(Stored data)
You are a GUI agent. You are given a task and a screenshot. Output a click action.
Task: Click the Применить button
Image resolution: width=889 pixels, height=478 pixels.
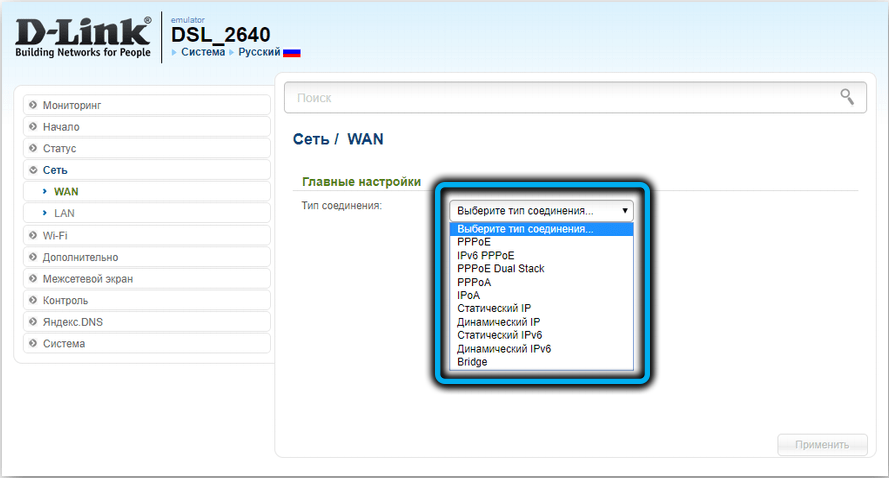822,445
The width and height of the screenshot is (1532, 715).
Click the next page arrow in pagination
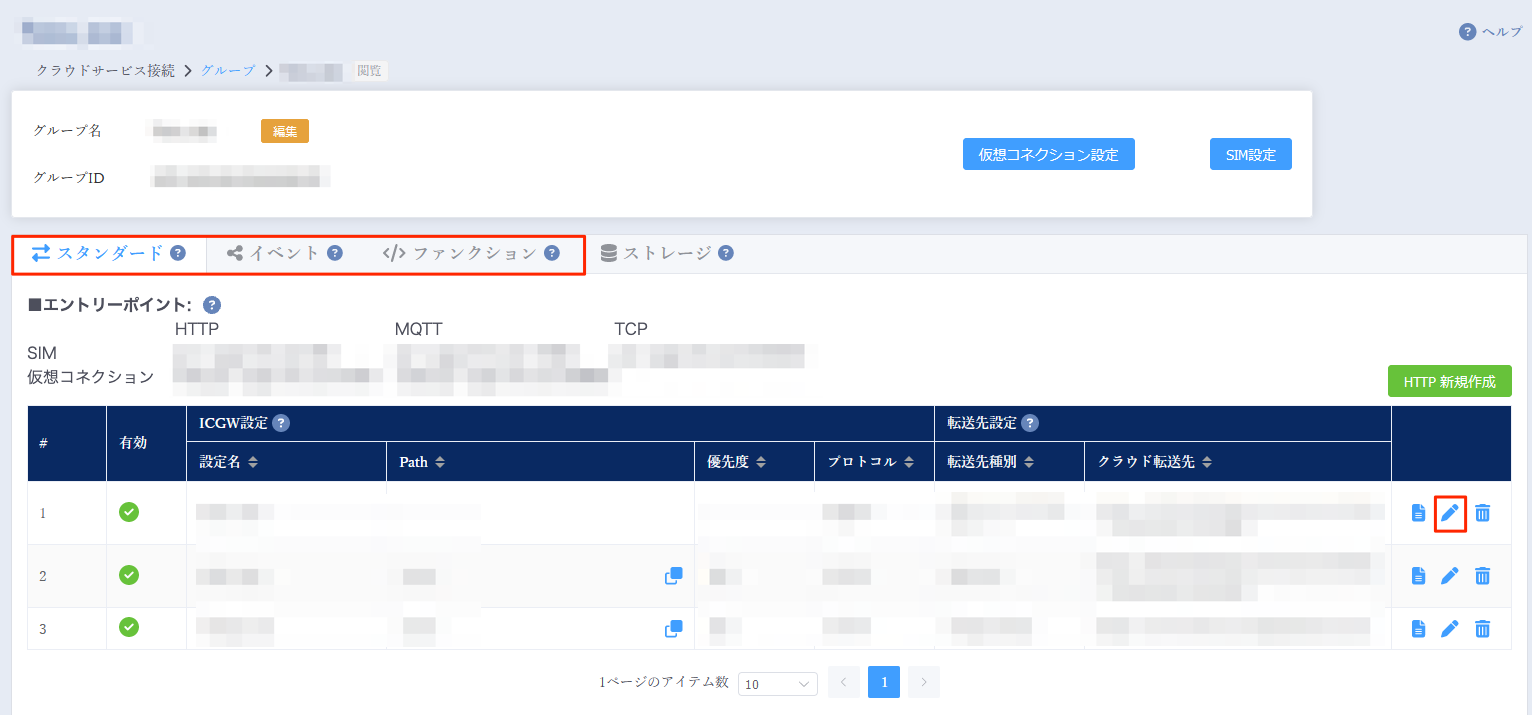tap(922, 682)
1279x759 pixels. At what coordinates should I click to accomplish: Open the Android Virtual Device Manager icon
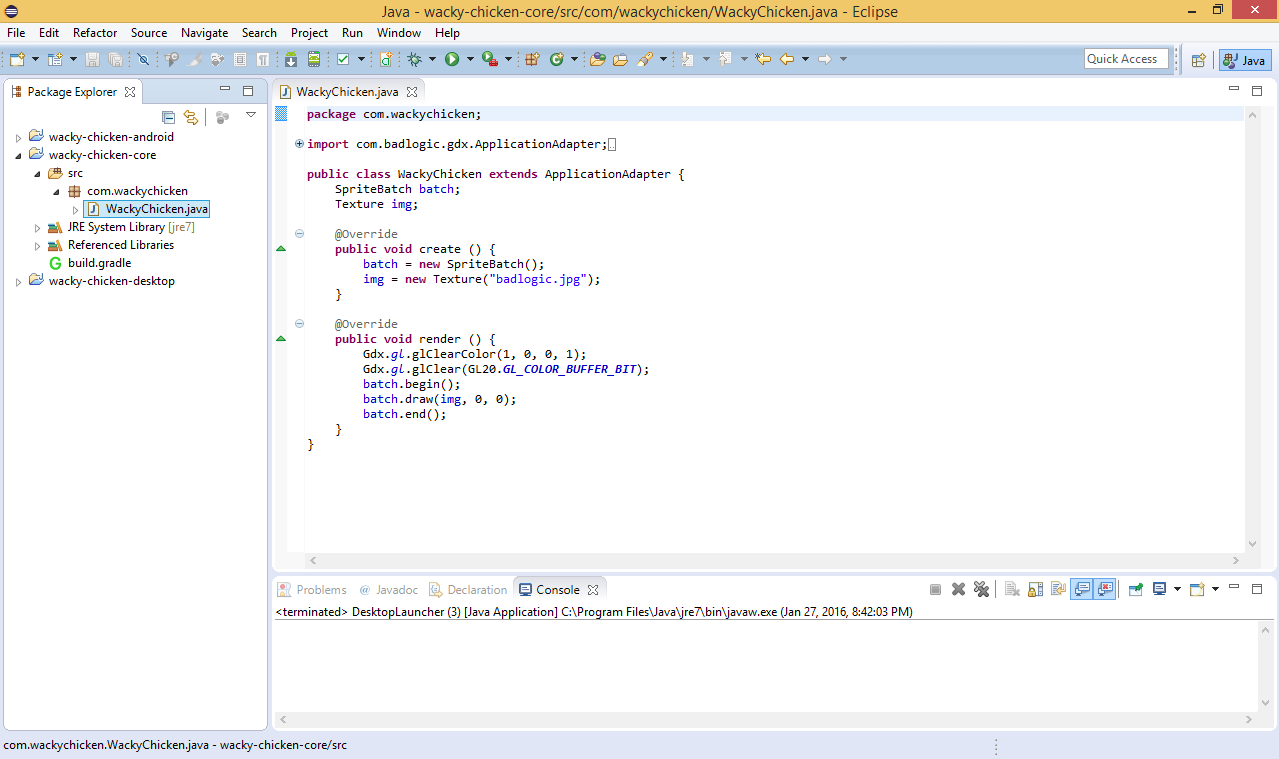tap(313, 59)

**HOW TO COMPLETE THIS TASK**
From the entries above, extract each line containing "screenshot".

**WRITTEN REPLY**
You are a GUI agent. You are given a task and a screenshot. Output a click action.
The width and height of the screenshot is (1532, 715).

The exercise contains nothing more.